### What to work on
Of the lines listed below, return exactly those that run from the line containing "Task: Click the Reset Panels button" through the line containing "Select the Parse", both included.

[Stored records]
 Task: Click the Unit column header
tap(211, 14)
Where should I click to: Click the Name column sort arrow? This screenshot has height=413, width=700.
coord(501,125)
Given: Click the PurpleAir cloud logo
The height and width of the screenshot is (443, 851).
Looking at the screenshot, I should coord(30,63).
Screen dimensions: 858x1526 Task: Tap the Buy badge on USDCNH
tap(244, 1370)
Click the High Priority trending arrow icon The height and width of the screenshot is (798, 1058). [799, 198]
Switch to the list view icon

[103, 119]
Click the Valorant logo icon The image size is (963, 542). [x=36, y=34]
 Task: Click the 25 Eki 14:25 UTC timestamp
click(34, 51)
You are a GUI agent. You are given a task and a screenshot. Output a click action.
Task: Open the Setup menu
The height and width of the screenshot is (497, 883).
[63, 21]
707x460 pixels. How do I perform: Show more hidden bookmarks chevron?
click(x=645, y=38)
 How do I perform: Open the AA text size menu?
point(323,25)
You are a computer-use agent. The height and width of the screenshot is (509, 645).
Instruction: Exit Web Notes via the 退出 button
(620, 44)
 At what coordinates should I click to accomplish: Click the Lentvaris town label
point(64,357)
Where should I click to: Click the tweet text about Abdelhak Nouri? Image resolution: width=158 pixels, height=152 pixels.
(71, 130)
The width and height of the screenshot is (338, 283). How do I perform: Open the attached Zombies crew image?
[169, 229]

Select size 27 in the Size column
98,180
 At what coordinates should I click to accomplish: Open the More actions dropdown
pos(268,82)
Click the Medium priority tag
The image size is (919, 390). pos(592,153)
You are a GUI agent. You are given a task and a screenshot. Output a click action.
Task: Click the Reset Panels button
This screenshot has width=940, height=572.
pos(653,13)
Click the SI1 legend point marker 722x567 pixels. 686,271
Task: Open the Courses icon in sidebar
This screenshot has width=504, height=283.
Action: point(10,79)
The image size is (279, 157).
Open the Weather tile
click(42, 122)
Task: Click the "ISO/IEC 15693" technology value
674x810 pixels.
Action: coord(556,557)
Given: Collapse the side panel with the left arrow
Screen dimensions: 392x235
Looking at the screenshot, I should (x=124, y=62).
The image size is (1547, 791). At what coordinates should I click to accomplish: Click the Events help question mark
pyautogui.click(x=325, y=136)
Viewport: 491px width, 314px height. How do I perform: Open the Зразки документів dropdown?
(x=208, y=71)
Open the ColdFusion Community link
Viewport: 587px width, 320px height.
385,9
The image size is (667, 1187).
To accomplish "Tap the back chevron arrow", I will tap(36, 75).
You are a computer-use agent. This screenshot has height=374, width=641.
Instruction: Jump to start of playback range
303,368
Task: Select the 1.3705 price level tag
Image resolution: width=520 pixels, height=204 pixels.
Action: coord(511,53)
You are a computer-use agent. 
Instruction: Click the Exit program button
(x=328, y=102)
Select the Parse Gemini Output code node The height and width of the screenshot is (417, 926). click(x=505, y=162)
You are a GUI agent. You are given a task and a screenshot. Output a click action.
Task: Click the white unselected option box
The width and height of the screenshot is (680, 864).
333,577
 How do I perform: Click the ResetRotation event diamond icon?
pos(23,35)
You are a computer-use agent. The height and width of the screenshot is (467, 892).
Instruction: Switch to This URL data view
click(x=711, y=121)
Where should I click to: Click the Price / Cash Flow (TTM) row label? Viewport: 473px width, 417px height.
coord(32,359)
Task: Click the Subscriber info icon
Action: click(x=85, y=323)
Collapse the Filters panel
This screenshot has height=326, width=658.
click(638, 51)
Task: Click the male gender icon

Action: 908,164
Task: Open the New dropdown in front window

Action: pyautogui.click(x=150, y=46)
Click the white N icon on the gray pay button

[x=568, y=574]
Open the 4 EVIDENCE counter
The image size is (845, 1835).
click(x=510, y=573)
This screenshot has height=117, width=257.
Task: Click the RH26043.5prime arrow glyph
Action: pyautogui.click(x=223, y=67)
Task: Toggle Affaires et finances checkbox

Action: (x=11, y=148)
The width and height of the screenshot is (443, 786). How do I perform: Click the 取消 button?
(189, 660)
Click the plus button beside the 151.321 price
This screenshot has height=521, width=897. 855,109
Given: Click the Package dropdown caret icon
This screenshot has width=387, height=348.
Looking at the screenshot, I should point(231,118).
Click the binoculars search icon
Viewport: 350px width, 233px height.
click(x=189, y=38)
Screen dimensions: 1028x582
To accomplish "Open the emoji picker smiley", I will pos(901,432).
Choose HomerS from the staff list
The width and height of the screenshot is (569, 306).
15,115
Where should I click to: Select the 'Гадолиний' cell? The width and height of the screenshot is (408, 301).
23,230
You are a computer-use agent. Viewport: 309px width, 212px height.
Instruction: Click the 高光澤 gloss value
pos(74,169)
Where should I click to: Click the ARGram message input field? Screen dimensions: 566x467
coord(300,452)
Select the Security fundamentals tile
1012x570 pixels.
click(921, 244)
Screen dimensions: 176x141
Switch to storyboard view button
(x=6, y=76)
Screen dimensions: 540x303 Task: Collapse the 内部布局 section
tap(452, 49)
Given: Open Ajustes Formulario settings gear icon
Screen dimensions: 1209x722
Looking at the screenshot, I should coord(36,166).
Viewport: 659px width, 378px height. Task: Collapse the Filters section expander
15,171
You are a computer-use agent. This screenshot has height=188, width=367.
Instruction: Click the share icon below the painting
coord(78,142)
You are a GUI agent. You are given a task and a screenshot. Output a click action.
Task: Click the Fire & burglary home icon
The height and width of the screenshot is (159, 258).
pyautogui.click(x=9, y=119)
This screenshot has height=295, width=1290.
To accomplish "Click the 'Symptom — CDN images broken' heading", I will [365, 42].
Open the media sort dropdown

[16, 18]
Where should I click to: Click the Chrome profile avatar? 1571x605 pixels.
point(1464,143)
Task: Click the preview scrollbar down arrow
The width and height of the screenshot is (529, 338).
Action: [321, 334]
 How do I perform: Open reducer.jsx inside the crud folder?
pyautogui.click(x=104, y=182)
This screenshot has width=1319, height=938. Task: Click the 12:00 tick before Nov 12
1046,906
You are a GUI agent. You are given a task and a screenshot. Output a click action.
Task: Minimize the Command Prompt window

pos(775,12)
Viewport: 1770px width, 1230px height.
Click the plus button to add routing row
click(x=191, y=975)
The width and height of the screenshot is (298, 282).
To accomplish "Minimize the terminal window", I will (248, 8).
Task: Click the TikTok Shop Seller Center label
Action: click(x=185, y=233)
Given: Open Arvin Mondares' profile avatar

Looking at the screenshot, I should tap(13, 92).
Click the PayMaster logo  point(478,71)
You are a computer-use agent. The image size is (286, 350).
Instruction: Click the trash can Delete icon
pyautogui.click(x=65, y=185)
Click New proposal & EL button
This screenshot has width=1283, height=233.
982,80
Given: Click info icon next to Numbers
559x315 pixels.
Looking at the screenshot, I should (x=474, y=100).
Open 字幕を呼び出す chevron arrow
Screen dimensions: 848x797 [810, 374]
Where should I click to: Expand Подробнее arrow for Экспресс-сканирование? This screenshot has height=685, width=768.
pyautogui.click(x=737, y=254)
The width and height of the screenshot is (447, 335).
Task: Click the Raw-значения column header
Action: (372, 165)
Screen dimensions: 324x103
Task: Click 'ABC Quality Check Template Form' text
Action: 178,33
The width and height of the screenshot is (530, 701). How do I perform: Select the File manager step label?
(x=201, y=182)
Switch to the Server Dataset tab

### Solution to the problem
Task: Click the Reset Panels button
This screenshot has width=940, height=572.
pos(653,13)
Click the SI1 legend point marker 722x567 pixels. 686,271
Task: Open the Courses icon in sidebar
This screenshot has width=504, height=283.
Action: point(10,79)
The image size is (279, 157).
Open the Weather tile
click(42, 122)
Task: Click the "ISO/IEC 15693" technology value
674x810 pixels.
Action: coord(556,557)
Given: Collapse the side panel with the left arrow
Screen dimensions: 392x235
Looking at the screenshot, I should (x=124, y=62).
The image size is (1547, 791). At what coordinates should I click to accomplish: Click the Events help question mark
pyautogui.click(x=325, y=136)
Viewport: 491px width, 314px height. How do I perform: Open the Зразки документів dropdown?
(x=208, y=71)
Open the ColdFusion Community link
Viewport: 587px width, 320px height.
385,9
The image size is (667, 1187).
To accomplish "Tap the back chevron arrow", I will tap(36, 75).
You are a computer-use agent. This screenshot has height=374, width=641.
Instruction: Jump to start of playback range
303,368
Task: Select the 1.3705 price level tag
Image resolution: width=520 pixels, height=204 pixels.
Action: coord(511,53)
You are a computer-use agent. 
Instruction: Click the Exit program button
(x=328, y=102)
Select the Parse Gemini Output code node The height and width of the screenshot is (417, 926). click(x=505, y=162)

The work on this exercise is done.